Building a CRISPR database

The team at the Cancer Research Horizons–AstraZeneca Functional Genomics Centre generates vast amounts of data from their CRISPR screens every day. Here’s how they’re building a database to make sense of it all. 

  • September 19 2024
  • Rebecca England and Rebecca McRae, Functional Genomics Centre
  • 10 minute read
An illustration of data being sorted into a database

The Functional Genomics Centre and CRISPR

CRISPR-Cas9 technology has revolutionised genetic research and the way we discover new cancer medicines by offering unprecedented precision in editing DNA. CRISPR uses two key components, a Cas9 cutting enzyme and a guide RNA (gRNA molecule), which directs the cutting enzyme to the target sequence to be edited1. CRISPR holds promise for cancer research, as it enables scientists to identify genes important to cancer development and drug resistance. To harness the full potential of CRISPR against cancer, the Functional Genomics Centre (FGC) was established as a joint initiative between AstraZeneca and Cancer Research Horizons to achieve this mission.

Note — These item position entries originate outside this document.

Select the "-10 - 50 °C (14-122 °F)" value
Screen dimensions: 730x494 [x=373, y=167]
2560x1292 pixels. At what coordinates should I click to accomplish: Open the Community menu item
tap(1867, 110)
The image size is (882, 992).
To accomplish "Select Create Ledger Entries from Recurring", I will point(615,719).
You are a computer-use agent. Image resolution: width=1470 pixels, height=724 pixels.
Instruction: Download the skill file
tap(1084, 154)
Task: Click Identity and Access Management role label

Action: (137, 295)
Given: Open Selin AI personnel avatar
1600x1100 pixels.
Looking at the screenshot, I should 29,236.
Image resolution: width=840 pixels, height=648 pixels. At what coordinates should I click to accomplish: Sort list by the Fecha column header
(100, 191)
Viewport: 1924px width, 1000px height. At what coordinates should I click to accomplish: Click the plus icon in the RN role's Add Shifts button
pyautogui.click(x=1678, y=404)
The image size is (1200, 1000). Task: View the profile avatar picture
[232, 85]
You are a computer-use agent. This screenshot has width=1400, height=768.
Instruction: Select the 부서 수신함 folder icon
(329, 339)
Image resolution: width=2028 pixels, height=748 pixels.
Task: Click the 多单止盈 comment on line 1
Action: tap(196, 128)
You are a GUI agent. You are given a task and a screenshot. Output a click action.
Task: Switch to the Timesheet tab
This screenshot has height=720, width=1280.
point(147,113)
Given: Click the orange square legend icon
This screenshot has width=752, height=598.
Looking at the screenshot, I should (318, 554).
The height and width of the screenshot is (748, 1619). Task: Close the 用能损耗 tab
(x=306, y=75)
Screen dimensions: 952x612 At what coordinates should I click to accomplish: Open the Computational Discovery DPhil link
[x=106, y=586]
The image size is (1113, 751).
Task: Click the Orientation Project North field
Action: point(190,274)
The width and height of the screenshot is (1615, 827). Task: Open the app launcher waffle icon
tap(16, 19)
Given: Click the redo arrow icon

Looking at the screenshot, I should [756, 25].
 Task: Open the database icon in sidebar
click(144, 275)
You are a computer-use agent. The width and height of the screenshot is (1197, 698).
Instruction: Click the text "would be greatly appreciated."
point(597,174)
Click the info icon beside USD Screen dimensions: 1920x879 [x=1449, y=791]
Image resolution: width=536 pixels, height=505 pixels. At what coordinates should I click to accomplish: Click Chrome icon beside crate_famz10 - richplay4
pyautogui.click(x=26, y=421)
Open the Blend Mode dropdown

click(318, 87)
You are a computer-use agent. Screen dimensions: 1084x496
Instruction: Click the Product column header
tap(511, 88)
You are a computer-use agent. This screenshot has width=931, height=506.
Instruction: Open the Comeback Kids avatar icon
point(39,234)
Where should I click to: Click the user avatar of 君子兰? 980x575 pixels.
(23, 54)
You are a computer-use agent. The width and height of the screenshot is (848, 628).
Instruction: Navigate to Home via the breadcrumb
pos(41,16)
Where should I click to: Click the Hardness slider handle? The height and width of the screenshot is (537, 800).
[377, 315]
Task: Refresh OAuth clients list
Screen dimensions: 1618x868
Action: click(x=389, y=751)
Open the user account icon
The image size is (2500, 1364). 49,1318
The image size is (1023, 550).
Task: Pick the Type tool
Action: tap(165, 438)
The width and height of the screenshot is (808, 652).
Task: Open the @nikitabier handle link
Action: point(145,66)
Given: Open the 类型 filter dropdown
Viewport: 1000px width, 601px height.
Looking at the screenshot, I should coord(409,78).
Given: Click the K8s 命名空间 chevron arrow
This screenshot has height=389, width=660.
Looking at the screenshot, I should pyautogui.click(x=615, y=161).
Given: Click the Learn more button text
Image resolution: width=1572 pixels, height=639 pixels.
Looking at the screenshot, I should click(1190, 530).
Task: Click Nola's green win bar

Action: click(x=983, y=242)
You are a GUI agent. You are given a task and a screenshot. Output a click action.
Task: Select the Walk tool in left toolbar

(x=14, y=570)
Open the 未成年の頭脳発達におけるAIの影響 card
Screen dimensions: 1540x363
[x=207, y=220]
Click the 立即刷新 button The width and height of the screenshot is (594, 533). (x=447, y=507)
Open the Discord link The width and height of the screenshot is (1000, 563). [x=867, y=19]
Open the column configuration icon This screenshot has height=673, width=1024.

In previous articles, we have discussed how CRISPR improves the efficiency of drug discovery (Using CRISPR to accelerate drug discovery) and the emerging technologies we are establishing (Building a single-cell CRISPR capability). Now, we talk data – how we analyse, interpret and find understanding in the vast amounts of information generated every day. The FGC primarily runs pooled CRISPR screens, where a gRNA library, containing hundreds to thousands of gRNA molecules, targets thousands of genes for editing. We run pooled CRISPR screens both Cancer Research Horizons and AstraZeneca project collaborators and a future collaborative goal aims to combine data from both organisations and establish a robust quality control (QC) system. This will ensure the data is accurate and reliable, therefore giving more confidence in the genes identified as potential new cancer drug targets.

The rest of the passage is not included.